Vernalis shares dive after pain program flunks PhIIb

Shares of Vernalis tumbled about 20 percent this morning after the UK developer announced that one of its experimental drugs failed a Phase IIb clinical trial for diabetes-related neuropathic pain. The biotech added that it will dump its program for V3381 on that indication, although it will forge ahead with a study on chronic coughing.

For the analysts at Piper Jaffray the trial failure marked a major setback for Vernalis, eliminating a large chunk of the biotech's value. Its shares quickly slid about 20 percent on the news.

The IIb study recruited 162 people for a 13-week trial of V3381 (indantadol). And after it was over researchers concluded that the drug was no more effective than a placebo for neuropathic pain triggered by diabetes.

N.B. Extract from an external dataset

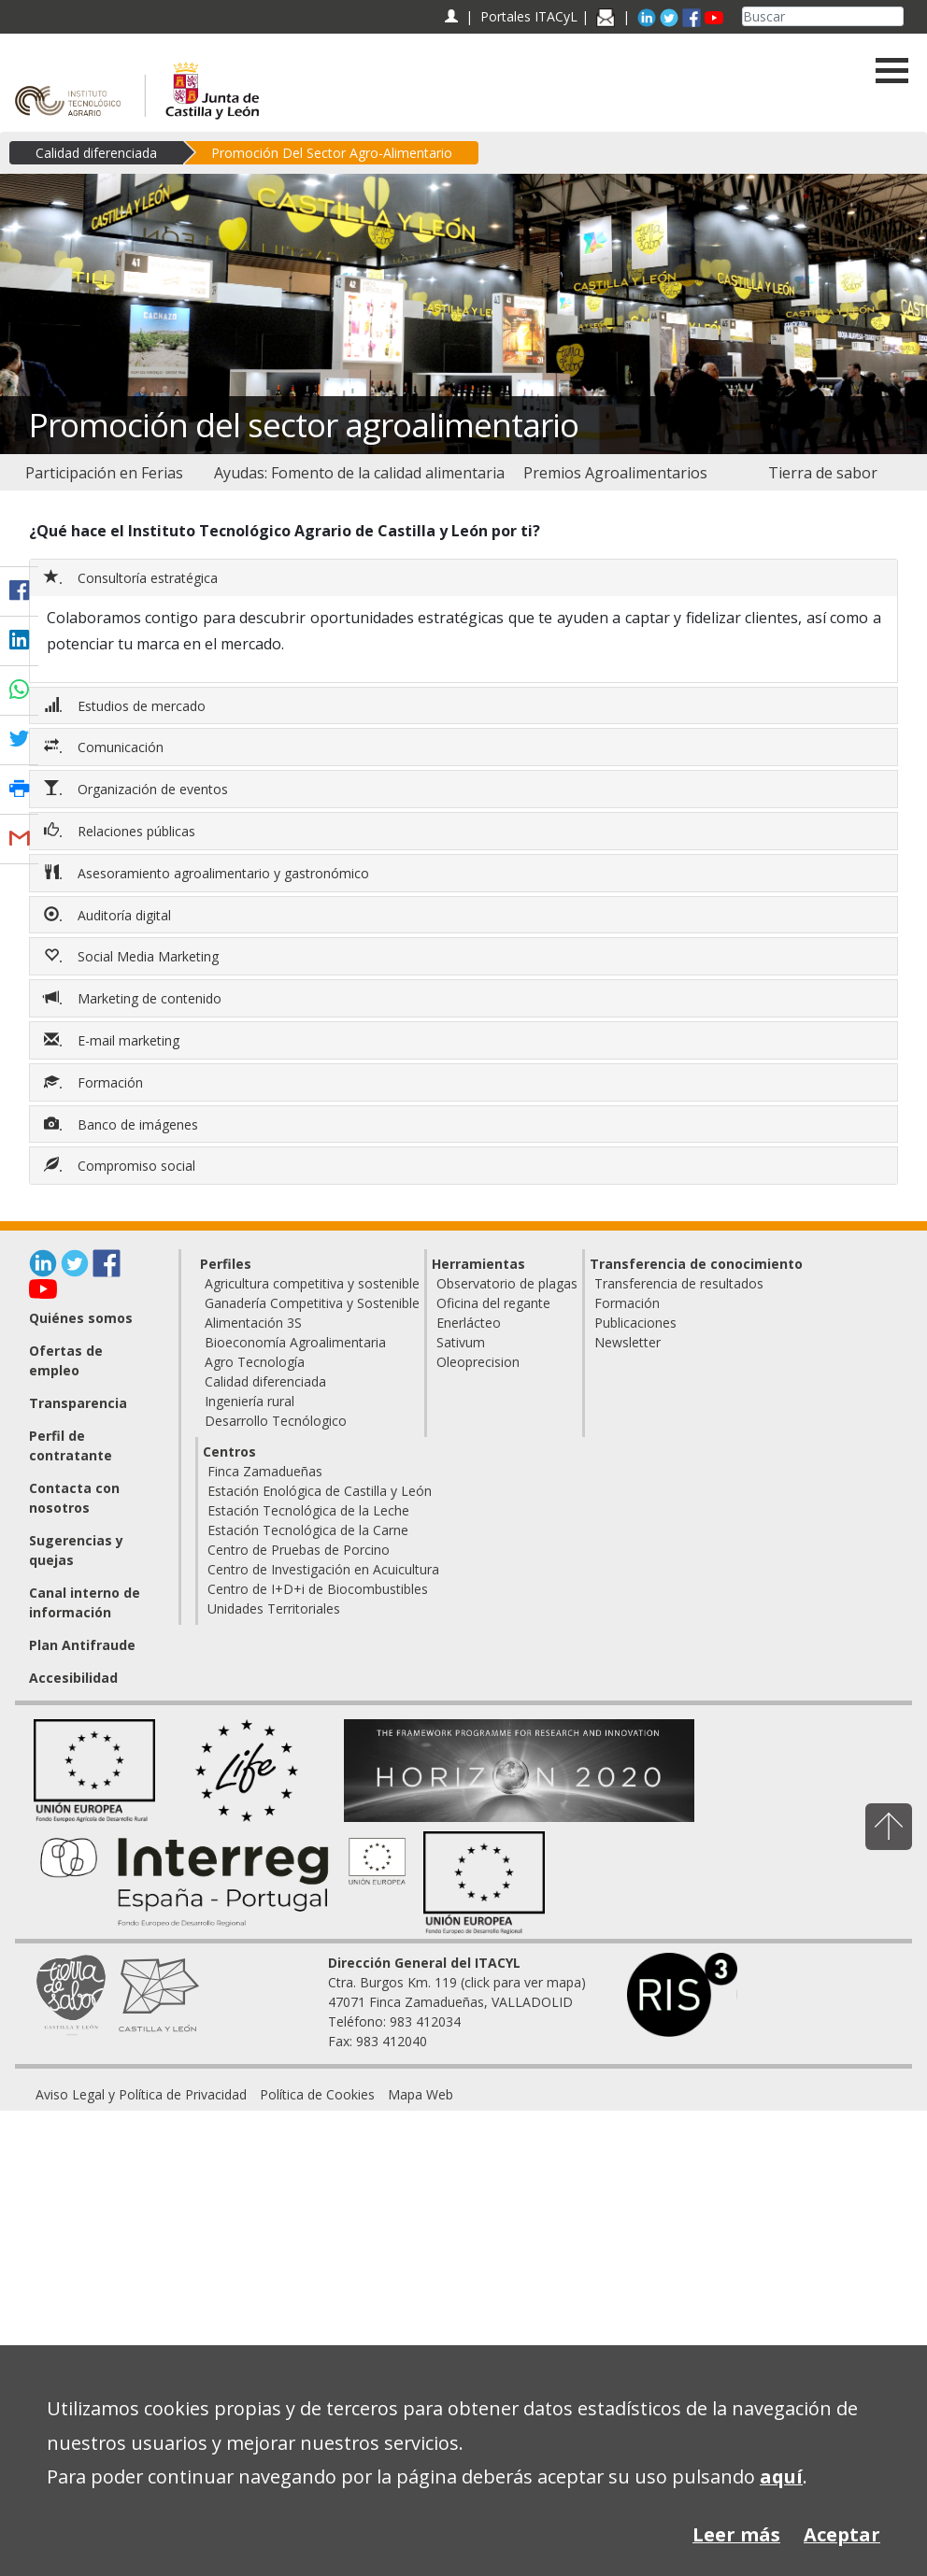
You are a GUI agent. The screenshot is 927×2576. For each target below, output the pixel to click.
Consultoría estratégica (132, 577)
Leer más (736, 2534)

 "We have consistently stated the highly risky nature of diabetic neuropathy studies but nevertheless are disappointed with the results of the IN-STEP study in this difficult to treat indication," said Ian Garland, the CEO of Vernalis, who quickly tried to put the failure in the best light possible. "However, Vernalis has a broad portfolio of products in clinical trials addressing substantial market opportunities. This, combined with the royalties from increasing sales of frovatriptan and significant existing cash resources that fund us for at least three years at current research and development investment levels, continues to give Vernalis strong potential for growth and value generation."

Vernalis has had plenty of experience with development failure. Once known as British Biotech, the developer's lead drug in the ‘90s--marimastat--failed in clinical trials as well, triggering a long fall from grace and its two billion pound market capitalization.